#### ФРАГМЕНТ ИСТОЧНИКА
# # # # # # #

Разведывательная служба Третьего рейха. Секретные операции нацистской внешней разведки — страница 72 из 85

Грубый просчет абвера. — Гейдрих приказывает установить наблюдение за некоторыми служащими абвера. — Я проверяю Канариса на предмет утечки информации. — Интриги католической церкви. — Трения между Канарисом и Гейдрихом. — Недостатки управления в абвере. — Досье Канариса уходит к Гиммлеру. — Его кампания против Канариса. — Приказ об аресте адмирала. — Он отказывается от возможности самоубийства. — Наша последняя встреча

К концу февраля 1942 г. положение адмирала Канариса уже не было столь устойчивым. Его друзья и подчиненные, наверное, не знали об этом, а я знал, что Гитлер всерьез обдумывает, как избавиться от него. Его падение ускорил инцидент, который приобрел немалое значение в битве умов между техническими специалистами, которая продолжалась на протяжении всей войны.

# # # # # # #

#### СТРОКИ ДАННЫХ
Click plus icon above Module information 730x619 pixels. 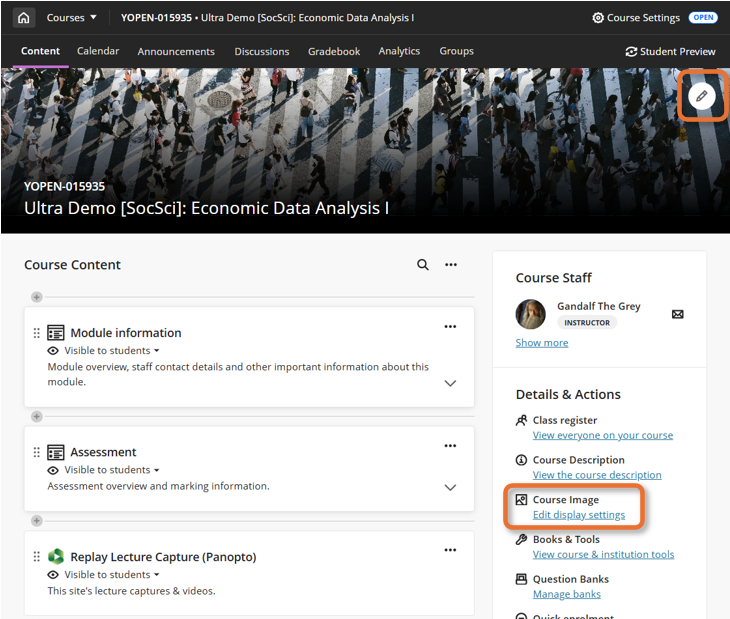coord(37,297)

# # # # # # #

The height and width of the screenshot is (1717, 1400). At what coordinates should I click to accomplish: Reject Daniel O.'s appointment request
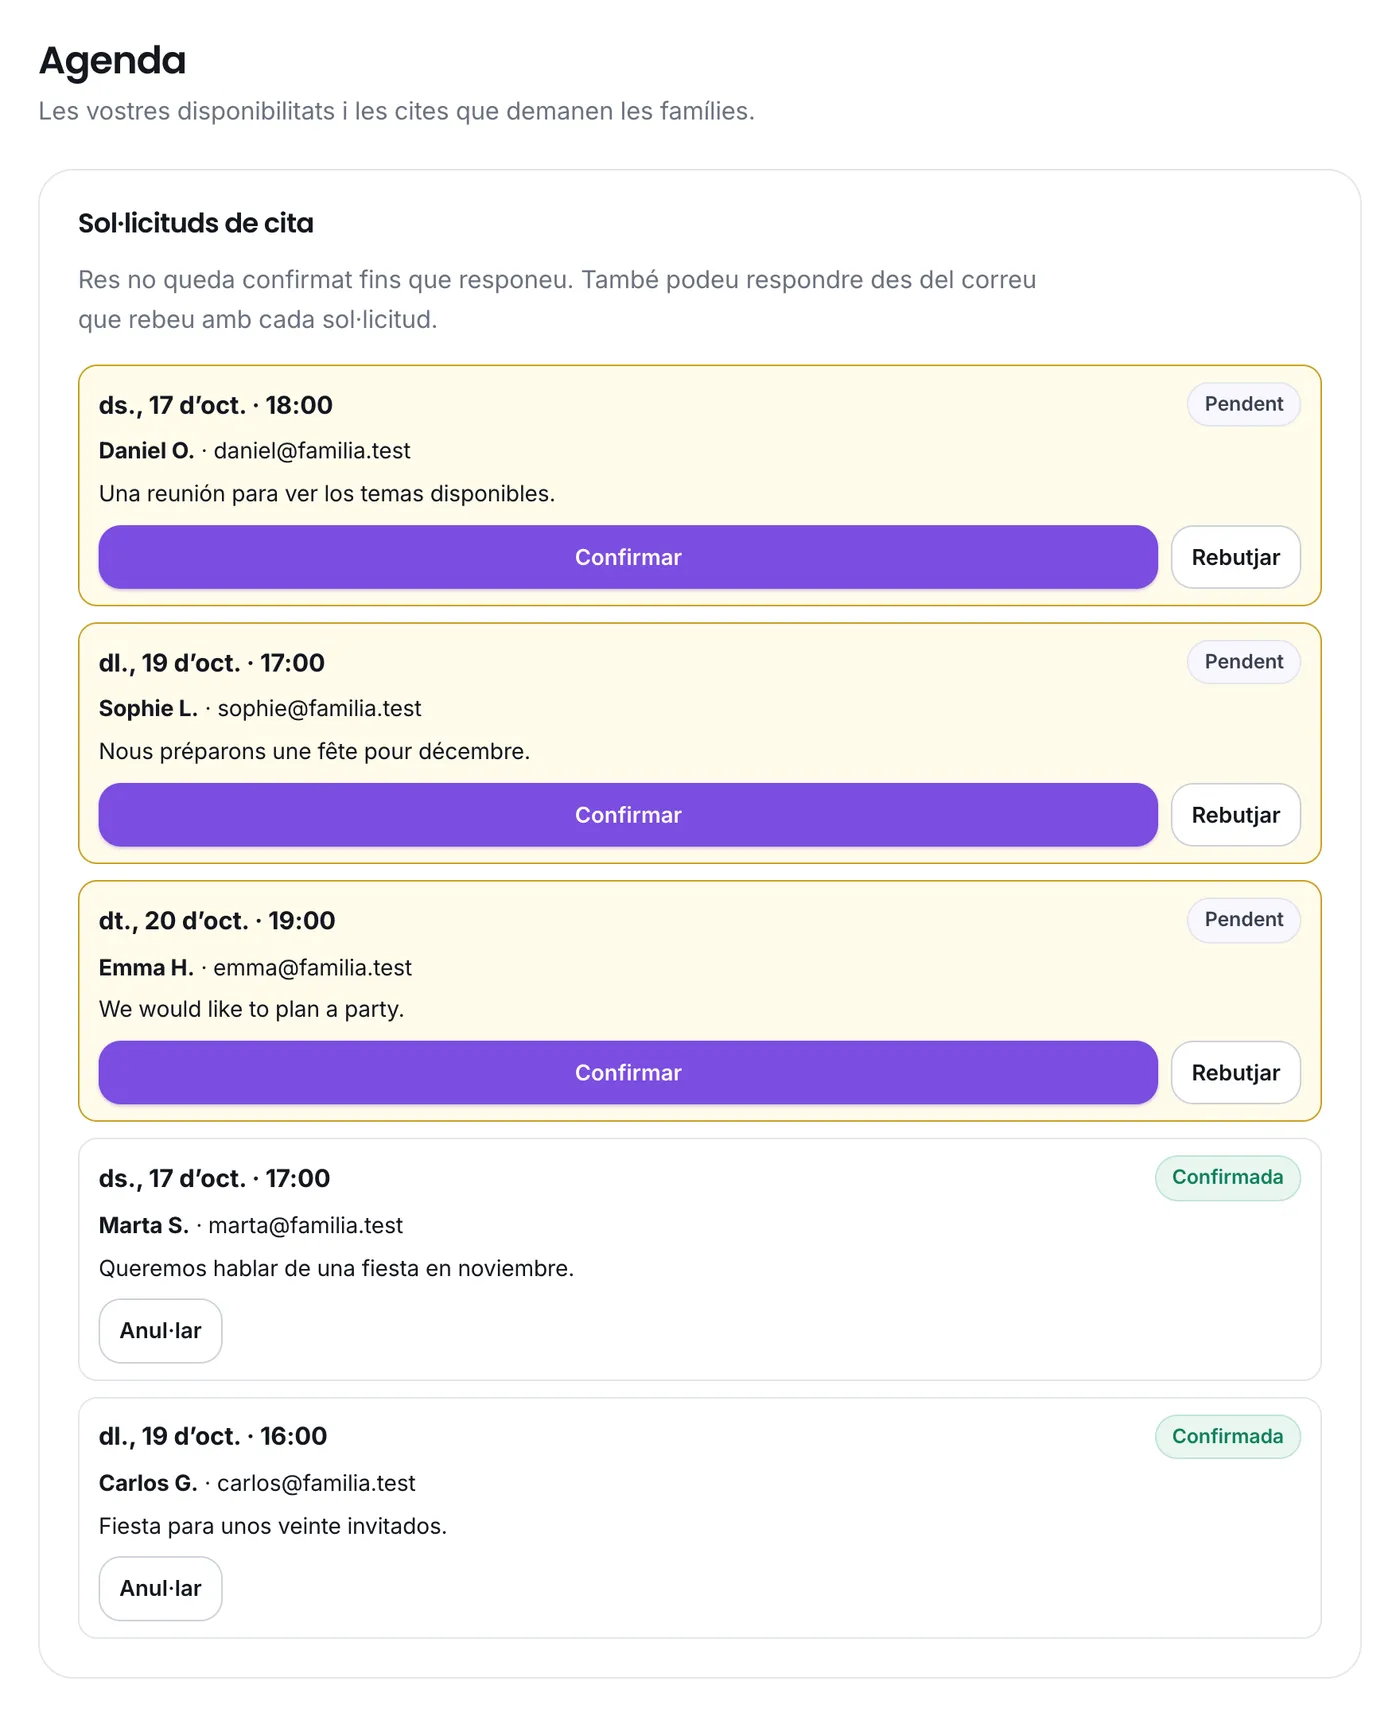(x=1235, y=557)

# # # # # # #

#### ЦЕЛЬ УПРАЖНЕНИЯ
Продолжите отрывок об адмирале Канарисе, начав сразу после его последнего предложения.

#### РЕЗУЛЬТАТ УПРАЖНЕНИЯ
Начиная с середины 1941 г. мы ввели в эксплуатацию новое средство обороны против вражеской авиации, которое с огромным мастерством было разработано техническим департаментом ВВС и использовалось столь широко, что наша противовоздушная оборона могла точно определить положение и расстояние до всех приближающихся вражеских самолетов. Это средство вместе с нашими автоматическими средствами наведения высокого уровня давало нам возможность наносить тяжелые потери врагу, так как оно охватывало все главные воздушные трассы Северной и Западной Европы.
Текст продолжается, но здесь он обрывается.